*** DATA EXTRACTS

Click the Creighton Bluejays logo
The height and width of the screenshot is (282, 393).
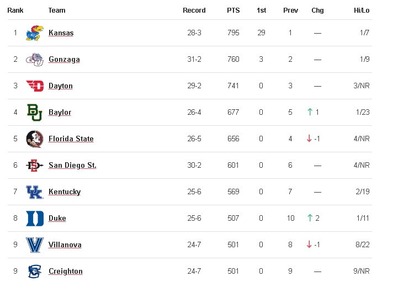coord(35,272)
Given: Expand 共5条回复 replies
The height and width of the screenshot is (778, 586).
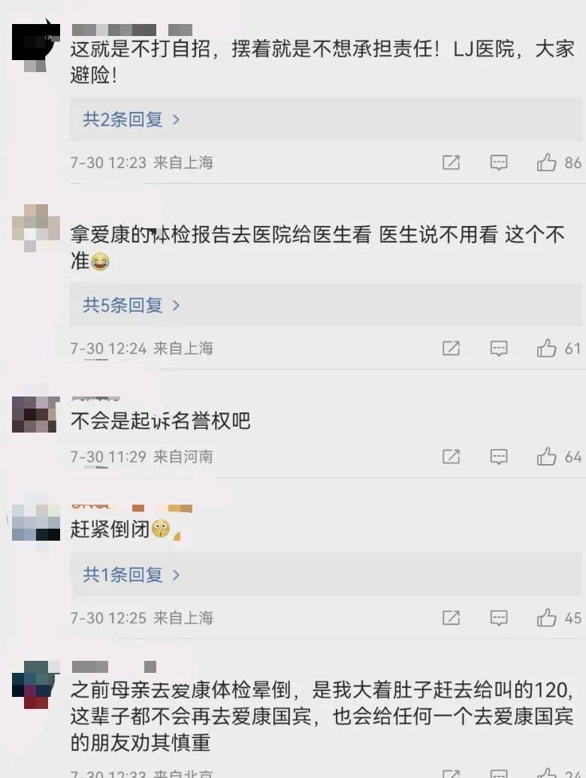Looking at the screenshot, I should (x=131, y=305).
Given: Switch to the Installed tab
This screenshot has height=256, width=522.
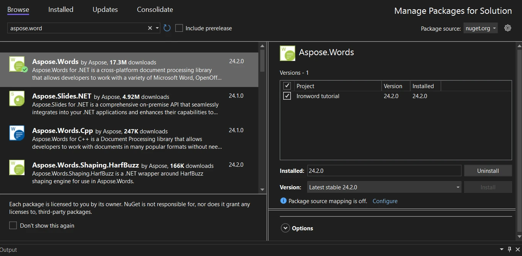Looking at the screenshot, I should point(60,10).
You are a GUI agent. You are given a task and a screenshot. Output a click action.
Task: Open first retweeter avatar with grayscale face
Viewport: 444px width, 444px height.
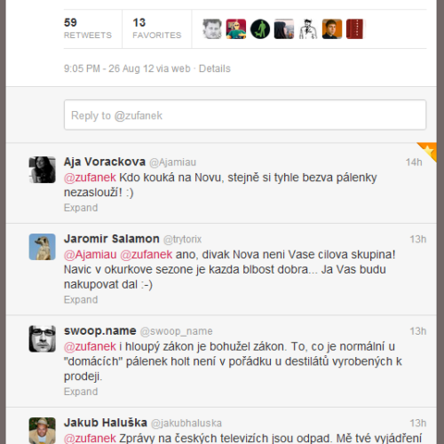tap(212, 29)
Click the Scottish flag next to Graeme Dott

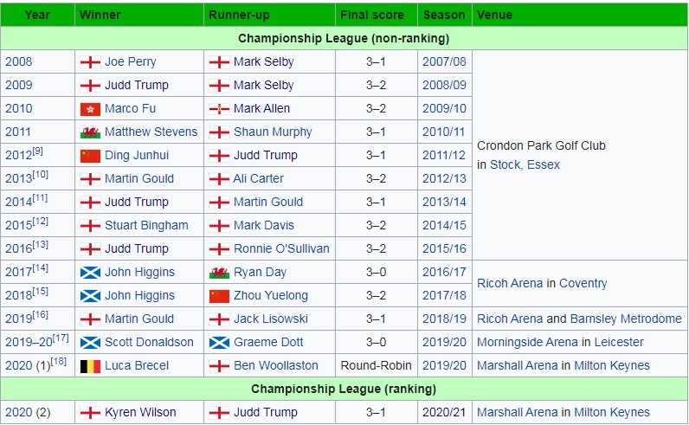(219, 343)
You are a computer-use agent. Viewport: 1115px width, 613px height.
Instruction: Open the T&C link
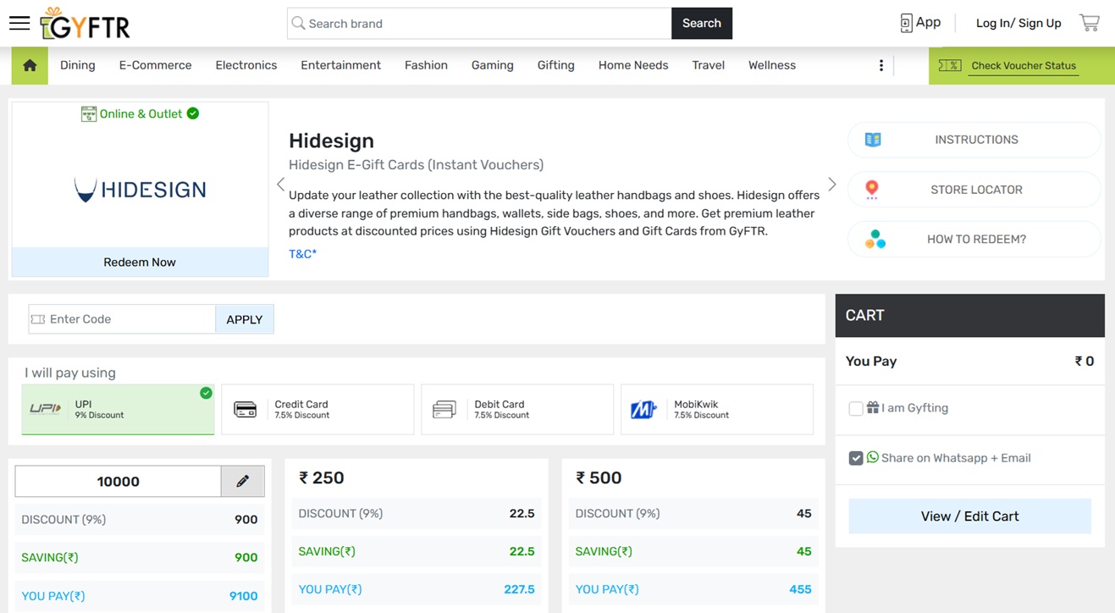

******
*** DATA EXTRACTS

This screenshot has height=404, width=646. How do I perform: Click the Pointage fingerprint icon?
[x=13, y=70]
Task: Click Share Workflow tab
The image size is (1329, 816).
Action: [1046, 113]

******

-- THE PROBLEM --
What you return must match, character for character, the lines above from the one with "Click the Creighton Bluejays logo" through the one with "Instruction: Open the T&C link", minus any pictures.

-- TASK ANSWER --
Click the Creighton Bluejays logo
The height and width of the screenshot is (282, 393).
coord(35,272)
Given: Expand 共5条回复 replies
The height and width of the screenshot is (778, 586).
Looking at the screenshot, I should (x=131, y=305).
Given: Switch to the Installed tab
This screenshot has height=256, width=522.
Looking at the screenshot, I should point(60,10).
You are a GUI agent. You are given a task and a screenshot. Output a click action.
Task: Open first retweeter avatar with grayscale face
Viewport: 444px width, 444px height.
tap(212, 29)
Click the Scottish flag next to Graeme Dott

(219, 343)
You are a computer-use agent. Viewport: 1115px width, 613px height.
Instruction: Open the T&C link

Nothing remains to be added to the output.